====== Input data

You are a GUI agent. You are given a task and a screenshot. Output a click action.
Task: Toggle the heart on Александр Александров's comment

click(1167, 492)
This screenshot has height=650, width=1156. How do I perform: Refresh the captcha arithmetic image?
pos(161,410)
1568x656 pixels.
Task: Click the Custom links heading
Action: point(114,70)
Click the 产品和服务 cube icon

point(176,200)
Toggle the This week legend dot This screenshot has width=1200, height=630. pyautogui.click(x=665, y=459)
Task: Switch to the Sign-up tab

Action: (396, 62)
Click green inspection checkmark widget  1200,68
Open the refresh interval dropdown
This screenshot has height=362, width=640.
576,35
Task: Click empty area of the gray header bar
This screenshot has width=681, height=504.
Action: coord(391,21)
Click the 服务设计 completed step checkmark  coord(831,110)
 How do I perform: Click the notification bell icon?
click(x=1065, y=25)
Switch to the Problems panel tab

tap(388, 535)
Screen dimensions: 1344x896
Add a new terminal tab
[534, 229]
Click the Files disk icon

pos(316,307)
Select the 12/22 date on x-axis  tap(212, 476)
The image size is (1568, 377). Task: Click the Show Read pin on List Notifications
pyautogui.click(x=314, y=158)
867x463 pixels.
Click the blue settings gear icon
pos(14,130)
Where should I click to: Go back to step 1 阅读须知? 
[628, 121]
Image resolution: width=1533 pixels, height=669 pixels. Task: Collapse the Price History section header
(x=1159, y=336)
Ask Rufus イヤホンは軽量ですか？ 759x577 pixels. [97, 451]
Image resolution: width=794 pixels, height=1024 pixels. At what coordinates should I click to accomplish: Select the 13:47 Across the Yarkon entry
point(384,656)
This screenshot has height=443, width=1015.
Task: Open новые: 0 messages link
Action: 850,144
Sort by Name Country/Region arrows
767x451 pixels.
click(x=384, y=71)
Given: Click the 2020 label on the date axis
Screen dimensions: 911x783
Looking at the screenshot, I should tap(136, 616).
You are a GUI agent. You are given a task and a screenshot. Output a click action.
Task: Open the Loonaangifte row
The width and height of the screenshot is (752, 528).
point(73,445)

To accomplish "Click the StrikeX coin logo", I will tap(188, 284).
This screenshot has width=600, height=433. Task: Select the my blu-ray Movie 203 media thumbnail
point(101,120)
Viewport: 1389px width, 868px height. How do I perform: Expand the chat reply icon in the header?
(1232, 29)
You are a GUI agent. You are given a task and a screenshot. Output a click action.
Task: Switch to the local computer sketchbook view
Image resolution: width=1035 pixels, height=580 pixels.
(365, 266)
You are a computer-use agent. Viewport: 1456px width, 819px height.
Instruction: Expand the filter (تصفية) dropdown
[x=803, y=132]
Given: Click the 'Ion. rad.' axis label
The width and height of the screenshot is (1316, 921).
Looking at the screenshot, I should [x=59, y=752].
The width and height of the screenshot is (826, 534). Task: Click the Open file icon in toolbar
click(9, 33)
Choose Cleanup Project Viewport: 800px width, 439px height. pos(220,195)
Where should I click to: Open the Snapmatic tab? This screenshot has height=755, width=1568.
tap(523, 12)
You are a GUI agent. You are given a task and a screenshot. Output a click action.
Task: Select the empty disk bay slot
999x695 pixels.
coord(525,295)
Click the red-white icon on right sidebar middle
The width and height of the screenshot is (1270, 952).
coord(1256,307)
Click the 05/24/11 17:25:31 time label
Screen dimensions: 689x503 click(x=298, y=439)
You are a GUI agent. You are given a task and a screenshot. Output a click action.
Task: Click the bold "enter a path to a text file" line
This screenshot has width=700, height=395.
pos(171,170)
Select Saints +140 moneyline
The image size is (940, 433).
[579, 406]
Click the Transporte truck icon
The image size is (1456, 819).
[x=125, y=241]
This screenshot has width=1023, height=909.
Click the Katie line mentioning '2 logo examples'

============

● Problem:
How many lines in the records above contain the string "header"? Reply with the number only.

● Output for this exercise:
3